Week started quietly on Monday, as many European markets were closed for the Easter holiday. Trading volumes were slim, and the US indices swung between slim gains and losses following a bearish session on Friday which sent the S&P500 1.20% down and Nasdaq more than 2% lower, to a fresh one-month low.
Inflation worries, the hawkish Federal Reserve (Fed) expectations, the intensifying war in Eastern Ukraine and rising energy prices weigh on appetite, while better-than-expected earnings from big US banks, including the Bank of America, Morgan Stanley and Citigroup, hint that the US earnings season could be a positive surprise and confirm that the US economy is resilient to higher inflation, higher energy prices, war disruptions and the Chinese lockdown.
Earnings from big US technology companies should help determining the short-term direction in US equities. Johnson & Johnson, IBM and Netflix will go to the earnings confessional today. Procter & Gamble, Tesla and United Airlines are due to report earnings on Wednesday, Snap, Dow, American Airlines and Philip Morris International on Thursday and American Express on Friday.
Gold up, Bitcoin down
Risk appetite remains slim, and the rising geopolitical tensions increase appetite in safe haven assets. Gold rallied to the $2000 per ounce on Monday, despite the positive pressure on US yields – which increase the opportunity cost of holding the non-interest-bearing gold. The worsening tensions in Ukraine could enhance capital inflows toward the yellow metal in the short run and help the bulls clear the $2000 offers.
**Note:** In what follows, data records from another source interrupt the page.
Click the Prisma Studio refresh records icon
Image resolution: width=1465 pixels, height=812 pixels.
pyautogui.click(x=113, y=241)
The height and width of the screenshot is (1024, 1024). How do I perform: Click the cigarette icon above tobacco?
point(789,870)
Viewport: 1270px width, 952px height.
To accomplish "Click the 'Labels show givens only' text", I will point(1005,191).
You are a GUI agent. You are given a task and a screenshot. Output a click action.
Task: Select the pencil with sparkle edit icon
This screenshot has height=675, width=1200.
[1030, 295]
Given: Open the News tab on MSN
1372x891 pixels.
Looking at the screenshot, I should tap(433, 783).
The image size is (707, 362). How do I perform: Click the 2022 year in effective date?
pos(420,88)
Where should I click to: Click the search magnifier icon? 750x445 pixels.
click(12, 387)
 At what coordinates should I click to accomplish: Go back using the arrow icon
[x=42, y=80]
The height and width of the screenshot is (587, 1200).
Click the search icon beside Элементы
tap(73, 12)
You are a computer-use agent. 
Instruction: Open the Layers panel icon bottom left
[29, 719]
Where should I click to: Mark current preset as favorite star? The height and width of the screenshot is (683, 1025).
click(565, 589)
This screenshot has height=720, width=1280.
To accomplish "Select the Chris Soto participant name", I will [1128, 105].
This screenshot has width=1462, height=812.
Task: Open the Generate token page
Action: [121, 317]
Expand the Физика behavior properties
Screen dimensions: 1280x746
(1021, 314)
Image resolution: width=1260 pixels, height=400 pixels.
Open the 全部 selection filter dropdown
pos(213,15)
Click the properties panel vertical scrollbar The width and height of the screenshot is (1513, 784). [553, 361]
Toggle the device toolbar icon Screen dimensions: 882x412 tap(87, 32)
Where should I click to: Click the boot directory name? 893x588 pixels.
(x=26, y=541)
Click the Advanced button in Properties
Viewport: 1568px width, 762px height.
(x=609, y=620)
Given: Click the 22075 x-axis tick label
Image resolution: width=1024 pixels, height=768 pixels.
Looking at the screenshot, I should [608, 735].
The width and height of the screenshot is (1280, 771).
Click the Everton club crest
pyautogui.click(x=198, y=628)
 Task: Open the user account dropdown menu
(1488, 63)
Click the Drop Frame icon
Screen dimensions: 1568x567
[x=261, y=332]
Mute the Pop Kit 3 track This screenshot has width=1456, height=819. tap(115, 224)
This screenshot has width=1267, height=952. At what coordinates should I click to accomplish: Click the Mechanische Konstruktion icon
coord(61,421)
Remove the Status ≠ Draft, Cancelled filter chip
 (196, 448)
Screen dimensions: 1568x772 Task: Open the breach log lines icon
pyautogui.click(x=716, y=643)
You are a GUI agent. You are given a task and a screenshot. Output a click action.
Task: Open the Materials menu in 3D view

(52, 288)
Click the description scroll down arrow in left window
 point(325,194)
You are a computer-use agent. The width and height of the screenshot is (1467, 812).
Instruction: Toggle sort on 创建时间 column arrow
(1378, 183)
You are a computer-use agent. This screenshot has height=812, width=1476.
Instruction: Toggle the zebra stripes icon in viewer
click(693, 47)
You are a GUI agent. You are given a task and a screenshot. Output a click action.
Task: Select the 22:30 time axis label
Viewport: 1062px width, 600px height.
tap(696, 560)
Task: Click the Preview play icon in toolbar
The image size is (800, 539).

Bitcoin, on the other hand, remains under a decent selling pressure and trades near the $40K mark as the cryptocurrency moves parallel to risk assets, and more precisely to technology stocks right now. Appetite in cryptocurrencies is limited due to the rising inflation that boosts the expectations of a tighter Fed policy and a possible recession.
Oil rises on Ukraine tensions, Libyan unrest
Crude oil flirted with the $100bp mark on Monday on rising tensions in Eastern Ukraine, and unrest in Libya.
Libya closed its biggest oil field – which can pump up to 300,000 per day, due to protests and warned of further disruption. A nearby facility which could pump 65,000 barrels per day was closed for the same reason. Overall, the Libyan oil production fell by more than half a million barrels per day, and the National Oil Corporation declared force majeure and suspended exports.
The Libyan unrest intensifies the energy crisis, as the European lawmakers warn that paying the Russian oil and gas in rubles would violate the sanctions and could force the European countries to stop buying energy from Russia.
As such, risks in crude oil remain tilted to the upside although growth in drilling permits for new wells in the US Permian basin, which is the most prolific US oilfield, could signal a future production surge by allowing a horizontal drilling. But that production may not hit the market before 2023.